• Excerpts from a dataset:
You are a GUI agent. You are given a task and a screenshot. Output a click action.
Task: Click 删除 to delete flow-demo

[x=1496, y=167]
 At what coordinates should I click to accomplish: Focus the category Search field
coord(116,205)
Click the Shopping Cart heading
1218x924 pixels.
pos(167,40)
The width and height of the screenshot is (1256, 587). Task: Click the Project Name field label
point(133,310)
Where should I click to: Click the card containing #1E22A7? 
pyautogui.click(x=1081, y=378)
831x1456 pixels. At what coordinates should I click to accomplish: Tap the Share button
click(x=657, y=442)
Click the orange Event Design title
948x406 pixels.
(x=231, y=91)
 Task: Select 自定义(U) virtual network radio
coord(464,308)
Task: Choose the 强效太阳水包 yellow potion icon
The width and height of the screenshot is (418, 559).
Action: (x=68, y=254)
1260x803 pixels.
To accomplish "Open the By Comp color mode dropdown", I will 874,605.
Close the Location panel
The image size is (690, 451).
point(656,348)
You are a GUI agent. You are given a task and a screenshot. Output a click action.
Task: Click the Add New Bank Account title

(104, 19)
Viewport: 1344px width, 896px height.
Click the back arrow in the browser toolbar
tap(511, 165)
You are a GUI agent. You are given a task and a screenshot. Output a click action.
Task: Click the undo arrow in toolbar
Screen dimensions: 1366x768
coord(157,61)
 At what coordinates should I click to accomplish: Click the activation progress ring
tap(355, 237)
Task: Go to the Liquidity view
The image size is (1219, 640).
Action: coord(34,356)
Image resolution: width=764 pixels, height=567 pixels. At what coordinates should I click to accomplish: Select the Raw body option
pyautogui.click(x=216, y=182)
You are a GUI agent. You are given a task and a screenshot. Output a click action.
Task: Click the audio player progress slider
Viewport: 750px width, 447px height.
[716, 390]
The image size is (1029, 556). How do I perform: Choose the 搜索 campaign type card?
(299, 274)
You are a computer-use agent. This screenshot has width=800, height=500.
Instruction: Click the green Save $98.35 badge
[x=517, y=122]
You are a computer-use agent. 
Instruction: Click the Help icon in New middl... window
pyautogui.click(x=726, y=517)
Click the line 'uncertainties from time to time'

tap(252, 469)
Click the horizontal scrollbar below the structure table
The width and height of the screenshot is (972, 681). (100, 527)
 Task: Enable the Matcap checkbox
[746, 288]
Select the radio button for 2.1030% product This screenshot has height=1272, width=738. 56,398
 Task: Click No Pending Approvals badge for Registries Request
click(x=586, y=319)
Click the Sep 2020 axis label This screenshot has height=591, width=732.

• Exercise description:
Would you restate word for word every line from the one holding "Click the horizontal" to the end of the entries, both ends included?

• Exercise solution:
Click the horizontal scrollbar below the structure table
The width and height of the screenshot is (972, 681). (100, 527)
 Task: Enable the Matcap checkbox
[746, 288]
Select the radio button for 2.1030% product This screenshot has height=1272, width=738. 56,398
 Task: Click No Pending Approvals badge for Registries Request
click(x=586, y=319)
Click the Sep 2020 axis label This screenshot has height=591, width=732.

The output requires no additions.